Stocks fell again yesterday, illustrating three important lessons for traders.
The first lesson is that activity focuses on indexes and exchange-traded funds (ETFs) when the market crashes. For example, the SPDR S&P 500 ETF (SPY) traded more than 6.1 million options contracts on Wednesday — the most since August 5.
SPY also accounted for 23 percent of all volume in the entire options market, its highest proportion since the Christmas Eve crash.
How to apply this to your trading? One way is to avoid individual stocks when volatility sweeps the market. Big professionals watch the broader flows of money and use indexes to allocate billions of dollars over short periods of time.
If they’re ignoring individual stocks, why should you give them lots of attention?
Fortunately, TradeStation offers several ways to take positions in big indexes like the S&P 500:
- SPDR S&P 500 ETF (SPY) tracks the S&P 500 closely. Its shares are one of the most active instruments in the entire market.
- SPY options: SPY trades huge numbers of calls and puts, letting investors quickly position for moves up or down in the S&P 500. The ETF’s heavy options volumes make it super-liquid, resulting in tighter bid/ask spreads.

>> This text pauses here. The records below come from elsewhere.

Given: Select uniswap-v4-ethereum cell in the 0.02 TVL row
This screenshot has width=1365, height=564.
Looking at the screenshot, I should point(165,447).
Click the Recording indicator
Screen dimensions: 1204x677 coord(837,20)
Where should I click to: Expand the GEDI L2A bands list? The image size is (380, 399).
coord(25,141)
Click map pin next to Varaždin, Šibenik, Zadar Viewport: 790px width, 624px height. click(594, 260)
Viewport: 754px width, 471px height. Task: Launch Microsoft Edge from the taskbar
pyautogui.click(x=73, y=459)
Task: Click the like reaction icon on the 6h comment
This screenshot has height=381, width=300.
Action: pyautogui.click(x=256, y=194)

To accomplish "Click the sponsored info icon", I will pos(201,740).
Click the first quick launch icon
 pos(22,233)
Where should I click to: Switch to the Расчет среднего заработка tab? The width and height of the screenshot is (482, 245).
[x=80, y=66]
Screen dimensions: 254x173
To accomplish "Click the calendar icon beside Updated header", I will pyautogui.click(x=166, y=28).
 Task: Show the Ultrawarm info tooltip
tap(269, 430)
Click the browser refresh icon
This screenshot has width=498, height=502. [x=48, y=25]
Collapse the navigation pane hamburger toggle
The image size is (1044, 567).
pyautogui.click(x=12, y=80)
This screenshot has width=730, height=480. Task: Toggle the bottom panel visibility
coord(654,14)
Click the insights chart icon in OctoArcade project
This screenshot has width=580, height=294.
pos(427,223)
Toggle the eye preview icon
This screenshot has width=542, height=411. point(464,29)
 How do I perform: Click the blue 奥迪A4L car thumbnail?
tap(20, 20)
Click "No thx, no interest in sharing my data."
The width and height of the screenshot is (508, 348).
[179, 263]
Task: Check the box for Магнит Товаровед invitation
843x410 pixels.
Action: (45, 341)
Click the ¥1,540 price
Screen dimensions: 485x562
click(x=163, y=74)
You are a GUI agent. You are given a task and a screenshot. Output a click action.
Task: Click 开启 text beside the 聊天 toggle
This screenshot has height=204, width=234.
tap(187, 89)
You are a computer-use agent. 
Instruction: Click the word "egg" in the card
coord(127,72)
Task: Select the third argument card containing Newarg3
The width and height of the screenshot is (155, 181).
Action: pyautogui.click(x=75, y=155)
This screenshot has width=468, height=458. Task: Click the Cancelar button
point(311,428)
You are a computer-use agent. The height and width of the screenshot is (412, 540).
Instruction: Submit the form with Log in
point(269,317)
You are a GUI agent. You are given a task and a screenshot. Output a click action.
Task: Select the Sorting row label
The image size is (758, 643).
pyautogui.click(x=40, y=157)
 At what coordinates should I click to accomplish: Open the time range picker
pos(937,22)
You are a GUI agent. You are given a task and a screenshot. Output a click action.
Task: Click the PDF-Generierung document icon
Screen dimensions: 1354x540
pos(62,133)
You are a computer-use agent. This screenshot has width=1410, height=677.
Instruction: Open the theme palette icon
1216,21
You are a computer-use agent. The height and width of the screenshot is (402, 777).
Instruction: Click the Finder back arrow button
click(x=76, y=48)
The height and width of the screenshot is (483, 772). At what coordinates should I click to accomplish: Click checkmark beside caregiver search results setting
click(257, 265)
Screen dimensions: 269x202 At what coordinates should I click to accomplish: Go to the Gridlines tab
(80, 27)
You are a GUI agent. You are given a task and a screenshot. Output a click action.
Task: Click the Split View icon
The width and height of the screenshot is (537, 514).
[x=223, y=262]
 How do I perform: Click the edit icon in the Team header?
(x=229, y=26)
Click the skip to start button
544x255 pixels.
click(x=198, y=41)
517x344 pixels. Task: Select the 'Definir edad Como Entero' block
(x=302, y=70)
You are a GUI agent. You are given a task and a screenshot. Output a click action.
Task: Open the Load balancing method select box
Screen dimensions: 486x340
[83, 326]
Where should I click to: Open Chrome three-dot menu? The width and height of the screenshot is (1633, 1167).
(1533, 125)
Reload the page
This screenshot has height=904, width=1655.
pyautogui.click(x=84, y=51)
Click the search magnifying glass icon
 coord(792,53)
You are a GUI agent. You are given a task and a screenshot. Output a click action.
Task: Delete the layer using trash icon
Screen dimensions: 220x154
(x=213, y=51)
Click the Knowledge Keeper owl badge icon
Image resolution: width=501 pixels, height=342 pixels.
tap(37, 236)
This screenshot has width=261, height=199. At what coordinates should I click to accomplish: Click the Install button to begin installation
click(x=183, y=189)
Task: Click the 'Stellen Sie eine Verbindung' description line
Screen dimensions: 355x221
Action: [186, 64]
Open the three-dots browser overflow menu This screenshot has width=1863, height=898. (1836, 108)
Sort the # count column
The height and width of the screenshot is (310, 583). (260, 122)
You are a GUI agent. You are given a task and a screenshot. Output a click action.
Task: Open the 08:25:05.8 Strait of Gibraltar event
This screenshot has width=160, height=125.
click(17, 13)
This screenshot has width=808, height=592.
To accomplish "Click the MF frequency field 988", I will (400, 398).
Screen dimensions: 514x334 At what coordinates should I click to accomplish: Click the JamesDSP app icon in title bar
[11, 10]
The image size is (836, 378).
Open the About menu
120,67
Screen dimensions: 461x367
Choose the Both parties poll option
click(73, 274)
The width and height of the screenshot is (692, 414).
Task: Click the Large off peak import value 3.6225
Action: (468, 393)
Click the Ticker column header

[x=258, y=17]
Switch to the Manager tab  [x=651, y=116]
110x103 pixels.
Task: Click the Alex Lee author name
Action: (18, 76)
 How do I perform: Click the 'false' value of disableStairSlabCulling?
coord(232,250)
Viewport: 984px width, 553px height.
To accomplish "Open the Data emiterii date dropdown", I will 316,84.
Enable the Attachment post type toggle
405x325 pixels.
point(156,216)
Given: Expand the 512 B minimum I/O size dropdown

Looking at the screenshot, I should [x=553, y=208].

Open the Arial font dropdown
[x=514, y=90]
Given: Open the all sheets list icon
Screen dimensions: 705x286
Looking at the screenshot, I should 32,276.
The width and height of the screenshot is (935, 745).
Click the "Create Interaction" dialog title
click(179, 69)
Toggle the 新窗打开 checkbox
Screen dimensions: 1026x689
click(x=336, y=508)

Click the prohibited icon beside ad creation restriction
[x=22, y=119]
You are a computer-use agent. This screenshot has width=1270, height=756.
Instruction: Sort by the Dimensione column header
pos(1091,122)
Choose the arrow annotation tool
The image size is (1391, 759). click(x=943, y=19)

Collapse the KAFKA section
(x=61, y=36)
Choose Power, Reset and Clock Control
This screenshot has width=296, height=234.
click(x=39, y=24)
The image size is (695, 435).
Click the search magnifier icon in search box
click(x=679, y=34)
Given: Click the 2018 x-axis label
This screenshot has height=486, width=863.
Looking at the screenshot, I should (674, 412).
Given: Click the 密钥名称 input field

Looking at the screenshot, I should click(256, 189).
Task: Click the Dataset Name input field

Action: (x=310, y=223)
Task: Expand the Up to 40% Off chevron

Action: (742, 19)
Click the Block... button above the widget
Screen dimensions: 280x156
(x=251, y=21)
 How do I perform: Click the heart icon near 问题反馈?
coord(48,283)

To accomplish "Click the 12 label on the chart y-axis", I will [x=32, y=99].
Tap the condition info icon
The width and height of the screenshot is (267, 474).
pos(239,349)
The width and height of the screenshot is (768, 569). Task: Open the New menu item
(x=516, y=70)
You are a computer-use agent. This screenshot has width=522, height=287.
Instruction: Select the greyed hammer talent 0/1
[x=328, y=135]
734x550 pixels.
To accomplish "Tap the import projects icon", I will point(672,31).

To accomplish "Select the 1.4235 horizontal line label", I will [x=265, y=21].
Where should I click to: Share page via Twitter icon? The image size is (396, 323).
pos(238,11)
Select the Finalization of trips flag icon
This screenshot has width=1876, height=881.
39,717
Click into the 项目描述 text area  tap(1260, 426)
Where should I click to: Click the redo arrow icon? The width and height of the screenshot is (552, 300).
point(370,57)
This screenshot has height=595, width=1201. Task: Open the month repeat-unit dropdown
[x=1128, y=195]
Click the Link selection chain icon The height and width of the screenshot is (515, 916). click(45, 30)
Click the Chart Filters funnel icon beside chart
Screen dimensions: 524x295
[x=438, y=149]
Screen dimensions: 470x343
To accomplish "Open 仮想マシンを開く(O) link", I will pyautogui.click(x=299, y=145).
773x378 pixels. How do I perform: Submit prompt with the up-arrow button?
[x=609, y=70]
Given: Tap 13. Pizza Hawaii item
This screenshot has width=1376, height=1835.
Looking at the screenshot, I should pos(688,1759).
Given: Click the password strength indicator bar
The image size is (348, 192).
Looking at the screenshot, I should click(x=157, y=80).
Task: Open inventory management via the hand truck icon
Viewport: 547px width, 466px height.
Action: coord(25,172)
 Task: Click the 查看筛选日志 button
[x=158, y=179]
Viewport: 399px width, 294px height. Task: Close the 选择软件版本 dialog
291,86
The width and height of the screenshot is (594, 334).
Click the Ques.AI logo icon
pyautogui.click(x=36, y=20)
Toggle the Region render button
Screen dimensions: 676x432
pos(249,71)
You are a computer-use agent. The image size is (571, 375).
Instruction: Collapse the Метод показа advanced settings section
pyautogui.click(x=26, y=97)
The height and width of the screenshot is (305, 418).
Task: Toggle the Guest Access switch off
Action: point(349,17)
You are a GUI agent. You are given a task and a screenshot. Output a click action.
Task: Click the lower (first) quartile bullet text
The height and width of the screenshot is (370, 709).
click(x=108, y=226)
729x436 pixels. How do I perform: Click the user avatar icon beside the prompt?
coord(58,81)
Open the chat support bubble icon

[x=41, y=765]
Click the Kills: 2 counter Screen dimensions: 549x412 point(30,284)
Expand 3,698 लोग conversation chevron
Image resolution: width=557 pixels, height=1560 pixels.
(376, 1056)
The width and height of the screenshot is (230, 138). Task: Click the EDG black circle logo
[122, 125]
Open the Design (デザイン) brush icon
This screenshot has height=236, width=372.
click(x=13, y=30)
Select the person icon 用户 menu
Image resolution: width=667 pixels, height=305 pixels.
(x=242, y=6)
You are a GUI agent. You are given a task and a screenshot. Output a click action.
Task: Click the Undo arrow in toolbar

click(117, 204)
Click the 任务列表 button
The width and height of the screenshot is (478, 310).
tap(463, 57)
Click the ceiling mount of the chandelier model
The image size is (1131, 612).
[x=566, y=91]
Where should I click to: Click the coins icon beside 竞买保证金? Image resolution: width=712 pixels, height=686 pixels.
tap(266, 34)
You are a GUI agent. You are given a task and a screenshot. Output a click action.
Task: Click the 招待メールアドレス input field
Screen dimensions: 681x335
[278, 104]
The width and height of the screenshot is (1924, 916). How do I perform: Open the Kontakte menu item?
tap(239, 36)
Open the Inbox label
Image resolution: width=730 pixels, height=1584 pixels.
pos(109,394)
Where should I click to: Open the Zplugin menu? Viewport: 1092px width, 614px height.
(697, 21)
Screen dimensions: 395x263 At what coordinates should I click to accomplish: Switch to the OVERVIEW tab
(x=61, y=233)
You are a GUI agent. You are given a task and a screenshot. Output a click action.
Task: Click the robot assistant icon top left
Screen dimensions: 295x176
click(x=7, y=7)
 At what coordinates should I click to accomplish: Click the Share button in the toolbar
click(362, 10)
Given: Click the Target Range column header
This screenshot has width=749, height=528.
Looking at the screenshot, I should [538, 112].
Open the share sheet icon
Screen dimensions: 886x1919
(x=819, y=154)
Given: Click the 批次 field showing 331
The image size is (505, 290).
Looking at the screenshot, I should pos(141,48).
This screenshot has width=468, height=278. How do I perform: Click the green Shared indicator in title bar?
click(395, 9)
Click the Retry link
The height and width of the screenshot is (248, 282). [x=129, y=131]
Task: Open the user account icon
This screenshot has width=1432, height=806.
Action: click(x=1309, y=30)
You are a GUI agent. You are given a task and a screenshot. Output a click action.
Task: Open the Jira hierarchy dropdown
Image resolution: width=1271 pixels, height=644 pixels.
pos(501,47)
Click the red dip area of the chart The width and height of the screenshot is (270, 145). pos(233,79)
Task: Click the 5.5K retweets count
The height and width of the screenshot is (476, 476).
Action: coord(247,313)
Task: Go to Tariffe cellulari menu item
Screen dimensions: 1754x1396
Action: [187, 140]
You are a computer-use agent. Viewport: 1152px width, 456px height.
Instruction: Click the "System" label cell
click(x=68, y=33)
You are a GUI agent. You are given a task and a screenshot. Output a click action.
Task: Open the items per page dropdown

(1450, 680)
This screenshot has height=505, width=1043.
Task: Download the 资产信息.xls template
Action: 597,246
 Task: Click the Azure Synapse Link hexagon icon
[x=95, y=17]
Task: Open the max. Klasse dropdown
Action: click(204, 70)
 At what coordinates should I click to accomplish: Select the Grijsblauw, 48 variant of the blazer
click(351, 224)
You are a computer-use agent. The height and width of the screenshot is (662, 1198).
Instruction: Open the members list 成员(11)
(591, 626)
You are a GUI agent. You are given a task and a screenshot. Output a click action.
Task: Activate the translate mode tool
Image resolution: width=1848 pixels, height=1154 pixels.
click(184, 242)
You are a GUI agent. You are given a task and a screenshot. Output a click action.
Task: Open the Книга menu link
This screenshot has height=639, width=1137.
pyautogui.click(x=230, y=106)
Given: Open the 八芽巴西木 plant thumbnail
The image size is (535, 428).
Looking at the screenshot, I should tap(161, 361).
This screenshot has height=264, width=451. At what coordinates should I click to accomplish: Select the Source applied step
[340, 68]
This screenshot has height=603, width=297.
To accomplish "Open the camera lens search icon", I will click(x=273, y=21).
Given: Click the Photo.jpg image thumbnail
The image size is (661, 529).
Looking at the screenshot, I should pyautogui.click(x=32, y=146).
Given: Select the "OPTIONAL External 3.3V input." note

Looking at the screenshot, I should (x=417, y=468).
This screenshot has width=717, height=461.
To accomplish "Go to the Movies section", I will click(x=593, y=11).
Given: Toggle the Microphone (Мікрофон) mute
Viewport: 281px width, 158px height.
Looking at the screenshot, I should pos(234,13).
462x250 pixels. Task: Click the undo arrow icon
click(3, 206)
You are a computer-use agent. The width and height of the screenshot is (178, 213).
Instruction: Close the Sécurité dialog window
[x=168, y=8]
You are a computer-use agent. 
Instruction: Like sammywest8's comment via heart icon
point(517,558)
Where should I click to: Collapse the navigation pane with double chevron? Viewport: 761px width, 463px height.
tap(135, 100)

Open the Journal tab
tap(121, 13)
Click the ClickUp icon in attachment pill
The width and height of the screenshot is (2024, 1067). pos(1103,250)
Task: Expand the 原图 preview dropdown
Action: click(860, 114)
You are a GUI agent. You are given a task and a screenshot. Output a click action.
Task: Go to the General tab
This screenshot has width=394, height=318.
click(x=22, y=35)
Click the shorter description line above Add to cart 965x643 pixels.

- CME’s S&P 500 E-mini futures (@ES) track the S&P 500, trading virtually around the clock. It also has micro contracts. Even though futures are totally different from stocks and ETFs, @ES and SPY follow the same key index.
Stocks Held a Potentially Key Level
The second important lesson is that major benchmarks like the S&P 500 tend to move between certain key levels. Investors remember these prices for months or even years.
Two important levels were at play yesterday. The first was 2940, a resistance line from August. That made it a logical place to look for support, which is probably why buyers disappeared after it broke. Without a clear level to defend, they waited.
But then they started buying about 50-60 points lower. Why there? It turns out this was near a price zone from early 2018. This shows the importance of marking index levels on your platform. Millions of investors and trillions of dollars watch these lines and wait to act on them. Shouldn’t you?
Big Investors Wait for News
The final lesson from yesterday’s big drop is that big investors wait for some kind of certainty before deploring their capital. That means big moves almost always happen after there’s clarity on news events.
In this case, everyone wants to know if President Trump and China will strike a trade deal to end more than a year of tariff fights. A positive resolution would likely restore economic confidence and trigger buying, while a non-resolution would be just the opposite.
Given that kind of uncertainty, with more than a week until Beijing’s negotiators arrive in Washington, the S&P 500 was trapped. What else could it do but skid lower as everyone waited for clarity?
Finally, remember that the key word is “clarity.” It could come in the form of a Presidential tweet or comments from China. Investors don’t need to see a deal actually signed. They just need to believe an outcome is real.
In conclusion, Wednesday was a rough session. The S&P 500 had its biggest drop since Trump “ordered” U.S. companies to find “an alternative to China” on August 23. A lot of people probably saw their accounts lose value. But there were some key lessons that might help you with your trading in the future.